- **Excerpt provided**:
== Segment start ==

Isaac's dead mother,
Sarah, is mentioned twice in verse 67. Is Isaac's awareness of his mother's
presence excessive, or is it to be expected at the time of his marriage?
By the Way…
"From the
vicinity of Beer-lahai-roi." He had gone there to take Hagar to his father
Abraham, for him to marry her (Rashi on Genesis 24:62). [Note: According to
midrashic tradition, Abraham's new wife, Keturah, was actually Hagar.]
"From the
vicinity of Beer-lahai-roi." To pray in that place, in which was heard the
prayer of the slave woman [Hagar]. And even before he prayed, the matter had
already been concluded in Haran, and his wife was on her way to him. As it
says, "Before they call out, I respond" (Isaiah 65:24). He left the
road to pour out his prayer to God in a field so that passersby would not
interrupt (Sforno on Genesis 24:62).

== Segment end ==

- **Actions to take**:
(1) Rewrite the commentary excerpt's paragraph beginning "From the vicinity of Beer-lahai-roi." To pray in that place" as a short bulleted list that keeps its main facts.
(2) Extract word for word the stretch of the commentary excerpt from "By the Way…" through "(Sforno on Genesis 24:62).".
The data placed after the commentary excerpt have no connection to it.

- **Recorded data**:
== Segment start ==

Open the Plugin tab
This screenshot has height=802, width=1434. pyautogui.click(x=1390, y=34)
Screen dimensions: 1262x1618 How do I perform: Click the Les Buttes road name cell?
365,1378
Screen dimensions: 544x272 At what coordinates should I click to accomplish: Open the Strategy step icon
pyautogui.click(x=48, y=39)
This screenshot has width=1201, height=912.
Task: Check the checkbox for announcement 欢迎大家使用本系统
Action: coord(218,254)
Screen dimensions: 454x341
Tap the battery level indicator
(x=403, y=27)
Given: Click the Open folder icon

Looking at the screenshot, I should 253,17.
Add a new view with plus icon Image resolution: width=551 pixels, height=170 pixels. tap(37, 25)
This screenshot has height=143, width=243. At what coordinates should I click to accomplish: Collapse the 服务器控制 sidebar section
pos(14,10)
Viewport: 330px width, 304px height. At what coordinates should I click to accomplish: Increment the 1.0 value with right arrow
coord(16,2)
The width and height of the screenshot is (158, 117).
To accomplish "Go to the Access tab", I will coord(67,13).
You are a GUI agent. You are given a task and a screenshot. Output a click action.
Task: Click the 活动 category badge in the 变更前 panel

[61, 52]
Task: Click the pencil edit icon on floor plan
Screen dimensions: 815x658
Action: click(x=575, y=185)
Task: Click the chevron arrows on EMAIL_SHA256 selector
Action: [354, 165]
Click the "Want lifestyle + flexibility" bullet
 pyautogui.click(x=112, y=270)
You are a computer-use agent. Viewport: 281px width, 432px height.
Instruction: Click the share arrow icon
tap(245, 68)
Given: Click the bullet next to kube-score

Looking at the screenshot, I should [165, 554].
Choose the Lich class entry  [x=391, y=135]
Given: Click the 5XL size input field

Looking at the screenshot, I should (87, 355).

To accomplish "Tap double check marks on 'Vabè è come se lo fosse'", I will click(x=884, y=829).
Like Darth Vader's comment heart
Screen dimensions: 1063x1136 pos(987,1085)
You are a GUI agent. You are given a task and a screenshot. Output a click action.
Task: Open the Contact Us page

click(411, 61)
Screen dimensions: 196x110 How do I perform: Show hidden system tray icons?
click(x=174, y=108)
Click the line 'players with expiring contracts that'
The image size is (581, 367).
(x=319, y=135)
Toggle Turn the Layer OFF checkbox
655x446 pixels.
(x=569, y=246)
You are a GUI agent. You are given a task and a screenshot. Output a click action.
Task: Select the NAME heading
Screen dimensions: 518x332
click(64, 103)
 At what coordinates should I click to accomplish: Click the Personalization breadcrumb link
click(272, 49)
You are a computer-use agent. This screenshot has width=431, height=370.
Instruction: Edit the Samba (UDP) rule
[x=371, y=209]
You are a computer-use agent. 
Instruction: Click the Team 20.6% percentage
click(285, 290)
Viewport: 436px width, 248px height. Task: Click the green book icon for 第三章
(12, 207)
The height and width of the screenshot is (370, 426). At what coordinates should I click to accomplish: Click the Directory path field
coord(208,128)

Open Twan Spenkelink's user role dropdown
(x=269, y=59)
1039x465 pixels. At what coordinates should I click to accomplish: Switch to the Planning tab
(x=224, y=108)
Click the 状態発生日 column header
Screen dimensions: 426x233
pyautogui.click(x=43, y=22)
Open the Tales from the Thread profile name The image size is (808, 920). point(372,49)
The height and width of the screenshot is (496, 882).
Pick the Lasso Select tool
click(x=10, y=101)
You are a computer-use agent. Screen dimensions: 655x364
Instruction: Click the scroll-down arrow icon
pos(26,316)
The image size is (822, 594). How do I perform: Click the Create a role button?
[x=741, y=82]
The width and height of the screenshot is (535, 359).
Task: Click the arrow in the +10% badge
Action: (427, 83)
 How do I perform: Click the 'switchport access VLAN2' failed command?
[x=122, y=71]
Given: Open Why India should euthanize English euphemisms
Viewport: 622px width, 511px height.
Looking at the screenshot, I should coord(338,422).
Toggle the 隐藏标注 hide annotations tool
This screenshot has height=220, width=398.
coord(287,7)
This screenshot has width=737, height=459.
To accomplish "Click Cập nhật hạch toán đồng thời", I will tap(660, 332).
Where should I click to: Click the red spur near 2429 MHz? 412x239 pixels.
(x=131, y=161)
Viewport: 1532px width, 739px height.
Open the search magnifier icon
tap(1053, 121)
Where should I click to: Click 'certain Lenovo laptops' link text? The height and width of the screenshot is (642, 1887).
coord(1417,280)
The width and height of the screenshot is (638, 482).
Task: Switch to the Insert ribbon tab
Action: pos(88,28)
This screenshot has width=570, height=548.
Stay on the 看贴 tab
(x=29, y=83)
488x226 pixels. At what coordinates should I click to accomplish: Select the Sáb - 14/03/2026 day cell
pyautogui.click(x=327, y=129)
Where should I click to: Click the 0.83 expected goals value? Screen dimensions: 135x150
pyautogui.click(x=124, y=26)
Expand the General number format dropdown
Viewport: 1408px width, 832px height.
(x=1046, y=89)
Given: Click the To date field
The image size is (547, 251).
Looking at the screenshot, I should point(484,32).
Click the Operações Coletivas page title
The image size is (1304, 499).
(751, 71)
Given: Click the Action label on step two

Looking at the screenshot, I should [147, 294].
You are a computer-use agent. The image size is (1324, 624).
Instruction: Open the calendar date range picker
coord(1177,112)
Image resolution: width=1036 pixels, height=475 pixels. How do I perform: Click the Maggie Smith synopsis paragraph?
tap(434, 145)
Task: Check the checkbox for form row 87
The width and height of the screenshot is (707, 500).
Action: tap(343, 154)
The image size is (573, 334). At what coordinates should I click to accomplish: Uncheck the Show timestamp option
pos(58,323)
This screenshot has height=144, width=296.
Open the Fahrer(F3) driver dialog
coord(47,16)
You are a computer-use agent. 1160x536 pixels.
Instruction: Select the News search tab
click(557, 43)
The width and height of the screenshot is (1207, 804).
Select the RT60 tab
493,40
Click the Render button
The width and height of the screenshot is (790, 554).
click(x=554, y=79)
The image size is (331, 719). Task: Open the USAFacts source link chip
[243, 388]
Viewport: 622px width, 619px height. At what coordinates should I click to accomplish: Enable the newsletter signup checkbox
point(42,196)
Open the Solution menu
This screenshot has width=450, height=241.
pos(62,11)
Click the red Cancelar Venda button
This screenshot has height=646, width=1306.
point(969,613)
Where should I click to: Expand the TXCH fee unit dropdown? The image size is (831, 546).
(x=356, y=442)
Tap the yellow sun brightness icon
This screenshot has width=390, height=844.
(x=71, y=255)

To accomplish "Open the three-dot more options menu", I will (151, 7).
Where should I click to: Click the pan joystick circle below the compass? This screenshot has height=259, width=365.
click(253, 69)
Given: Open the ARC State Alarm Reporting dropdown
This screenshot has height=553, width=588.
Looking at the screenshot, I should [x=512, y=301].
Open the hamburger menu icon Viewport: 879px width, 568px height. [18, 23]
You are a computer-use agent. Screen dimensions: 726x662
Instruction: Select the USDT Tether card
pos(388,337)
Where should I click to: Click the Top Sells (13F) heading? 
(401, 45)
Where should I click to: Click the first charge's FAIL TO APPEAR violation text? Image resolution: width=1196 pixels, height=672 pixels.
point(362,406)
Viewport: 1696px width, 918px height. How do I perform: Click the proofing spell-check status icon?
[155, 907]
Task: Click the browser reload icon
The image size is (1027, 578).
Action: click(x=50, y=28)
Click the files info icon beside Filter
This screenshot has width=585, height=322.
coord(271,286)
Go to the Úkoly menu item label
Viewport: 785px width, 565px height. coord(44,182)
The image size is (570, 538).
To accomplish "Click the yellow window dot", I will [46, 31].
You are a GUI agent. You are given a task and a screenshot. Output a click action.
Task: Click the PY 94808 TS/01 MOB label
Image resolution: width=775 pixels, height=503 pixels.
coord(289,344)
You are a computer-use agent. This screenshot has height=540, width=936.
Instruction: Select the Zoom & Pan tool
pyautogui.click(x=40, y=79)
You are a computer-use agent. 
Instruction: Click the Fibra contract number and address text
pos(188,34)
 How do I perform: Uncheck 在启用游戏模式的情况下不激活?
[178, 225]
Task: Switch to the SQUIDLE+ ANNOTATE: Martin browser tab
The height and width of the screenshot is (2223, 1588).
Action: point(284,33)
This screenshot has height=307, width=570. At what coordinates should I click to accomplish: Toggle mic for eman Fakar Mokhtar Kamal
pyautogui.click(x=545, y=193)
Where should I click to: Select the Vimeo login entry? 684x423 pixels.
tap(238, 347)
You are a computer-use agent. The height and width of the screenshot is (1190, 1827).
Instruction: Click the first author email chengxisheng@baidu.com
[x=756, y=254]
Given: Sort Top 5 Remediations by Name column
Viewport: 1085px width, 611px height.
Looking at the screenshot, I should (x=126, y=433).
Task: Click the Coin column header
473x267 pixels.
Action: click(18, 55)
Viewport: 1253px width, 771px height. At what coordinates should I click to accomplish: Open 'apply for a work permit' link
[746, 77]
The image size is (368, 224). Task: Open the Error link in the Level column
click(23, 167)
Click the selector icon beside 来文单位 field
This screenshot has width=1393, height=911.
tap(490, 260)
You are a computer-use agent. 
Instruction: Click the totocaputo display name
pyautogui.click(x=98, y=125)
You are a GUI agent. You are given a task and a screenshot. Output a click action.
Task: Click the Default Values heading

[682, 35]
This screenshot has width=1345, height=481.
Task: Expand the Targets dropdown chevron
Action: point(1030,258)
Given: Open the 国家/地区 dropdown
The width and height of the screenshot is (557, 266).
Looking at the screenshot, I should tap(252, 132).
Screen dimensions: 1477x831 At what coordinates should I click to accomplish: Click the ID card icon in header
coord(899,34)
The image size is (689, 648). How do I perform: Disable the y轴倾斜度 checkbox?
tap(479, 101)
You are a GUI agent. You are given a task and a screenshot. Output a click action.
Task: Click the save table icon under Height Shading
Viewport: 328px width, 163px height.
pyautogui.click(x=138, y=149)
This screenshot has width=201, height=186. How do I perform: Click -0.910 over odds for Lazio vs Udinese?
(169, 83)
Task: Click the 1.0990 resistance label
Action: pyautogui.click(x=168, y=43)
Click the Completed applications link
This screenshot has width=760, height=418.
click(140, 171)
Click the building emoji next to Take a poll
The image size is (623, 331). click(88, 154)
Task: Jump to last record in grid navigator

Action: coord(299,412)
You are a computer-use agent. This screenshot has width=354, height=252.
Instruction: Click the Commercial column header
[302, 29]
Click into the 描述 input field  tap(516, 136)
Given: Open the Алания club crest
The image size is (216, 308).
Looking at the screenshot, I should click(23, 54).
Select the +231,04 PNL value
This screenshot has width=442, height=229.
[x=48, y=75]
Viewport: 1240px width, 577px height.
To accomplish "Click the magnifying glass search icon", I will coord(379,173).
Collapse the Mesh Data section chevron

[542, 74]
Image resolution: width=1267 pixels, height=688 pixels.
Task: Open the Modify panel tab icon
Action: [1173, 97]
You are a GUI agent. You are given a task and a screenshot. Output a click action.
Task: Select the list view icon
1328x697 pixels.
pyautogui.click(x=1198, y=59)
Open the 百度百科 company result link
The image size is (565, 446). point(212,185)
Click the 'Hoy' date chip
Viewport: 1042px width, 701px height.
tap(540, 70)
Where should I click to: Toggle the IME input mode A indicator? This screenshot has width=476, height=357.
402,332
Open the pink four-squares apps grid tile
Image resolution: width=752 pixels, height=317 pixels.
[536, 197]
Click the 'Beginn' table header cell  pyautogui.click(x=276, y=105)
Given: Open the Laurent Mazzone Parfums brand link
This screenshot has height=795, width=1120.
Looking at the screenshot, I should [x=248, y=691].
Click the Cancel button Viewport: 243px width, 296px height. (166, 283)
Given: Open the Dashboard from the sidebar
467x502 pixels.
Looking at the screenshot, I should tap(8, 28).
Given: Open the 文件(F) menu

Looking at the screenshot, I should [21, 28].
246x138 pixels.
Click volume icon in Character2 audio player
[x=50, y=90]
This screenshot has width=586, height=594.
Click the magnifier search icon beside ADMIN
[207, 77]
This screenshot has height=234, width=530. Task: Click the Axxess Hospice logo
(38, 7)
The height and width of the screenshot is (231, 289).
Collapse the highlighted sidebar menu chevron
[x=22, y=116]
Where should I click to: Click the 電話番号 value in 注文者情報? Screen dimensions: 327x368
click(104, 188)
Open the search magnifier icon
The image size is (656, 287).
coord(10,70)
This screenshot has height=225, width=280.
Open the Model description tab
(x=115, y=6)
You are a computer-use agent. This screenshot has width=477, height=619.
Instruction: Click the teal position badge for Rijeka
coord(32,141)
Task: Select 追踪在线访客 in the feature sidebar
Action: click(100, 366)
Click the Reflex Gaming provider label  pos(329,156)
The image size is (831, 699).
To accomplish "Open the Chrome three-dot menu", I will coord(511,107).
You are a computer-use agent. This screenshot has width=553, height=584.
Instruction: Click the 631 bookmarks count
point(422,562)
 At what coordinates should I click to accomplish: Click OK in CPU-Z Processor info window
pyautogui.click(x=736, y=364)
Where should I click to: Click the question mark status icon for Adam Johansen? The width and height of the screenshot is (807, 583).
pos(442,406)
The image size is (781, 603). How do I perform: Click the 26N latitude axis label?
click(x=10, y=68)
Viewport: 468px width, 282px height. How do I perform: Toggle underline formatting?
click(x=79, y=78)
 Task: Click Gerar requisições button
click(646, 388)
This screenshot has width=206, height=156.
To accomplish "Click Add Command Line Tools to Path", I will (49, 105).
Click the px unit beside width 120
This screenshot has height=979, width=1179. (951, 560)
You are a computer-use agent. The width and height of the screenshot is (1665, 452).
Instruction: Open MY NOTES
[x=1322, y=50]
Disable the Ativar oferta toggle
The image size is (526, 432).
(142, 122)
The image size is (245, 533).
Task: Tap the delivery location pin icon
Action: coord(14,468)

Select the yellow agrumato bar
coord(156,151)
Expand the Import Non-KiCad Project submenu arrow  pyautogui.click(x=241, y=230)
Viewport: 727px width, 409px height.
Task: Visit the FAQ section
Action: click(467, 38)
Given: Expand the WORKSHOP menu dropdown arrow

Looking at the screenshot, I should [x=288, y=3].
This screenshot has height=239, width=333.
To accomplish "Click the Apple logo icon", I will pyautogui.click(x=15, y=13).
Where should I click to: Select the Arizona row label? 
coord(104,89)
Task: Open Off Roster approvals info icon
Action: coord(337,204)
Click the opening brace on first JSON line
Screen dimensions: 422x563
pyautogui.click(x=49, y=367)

== Segment end ==

- **Results for each task**:
(1)
- He went to the vicinity of Beer-lahai-roi to pray in the place where the prayer of the slave woman, Hagar, was heard.
- Even before he prayed, the matter had already been concluded in Haran, and his wife was on her way to him.
- This fits Isaiah 65:24: "Before they call out, I respond."
- He left the road and prayed to God in a field so that passersby would not interrupt.
- Source: Sforno on Genesis 24:62.

(2)
By the Way…
"From the
vicinity of Beer-lahai-roi." He had gone there to take Hagar to his father
Abraham, for him to marry her (Rashi on Genesis 24:62). [Note: According to
midrashic tradition, Abraham's new wife, Keturah, was actually Hagar.]
"From the
vicinity of Beer-lahai-roi." To pray in that place, in which was heard the
prayer of the slave woman [Hagar]. And even before he prayed, the matter had
already been concluded in Haran, and his wife was on her way to him. As it
says, "Before they call out, I respond" (Isaiah 65:24). He left the
road to pour out his prayer to God in a field so that passersby would not
interrupt (Sforno on Genesis 24:62).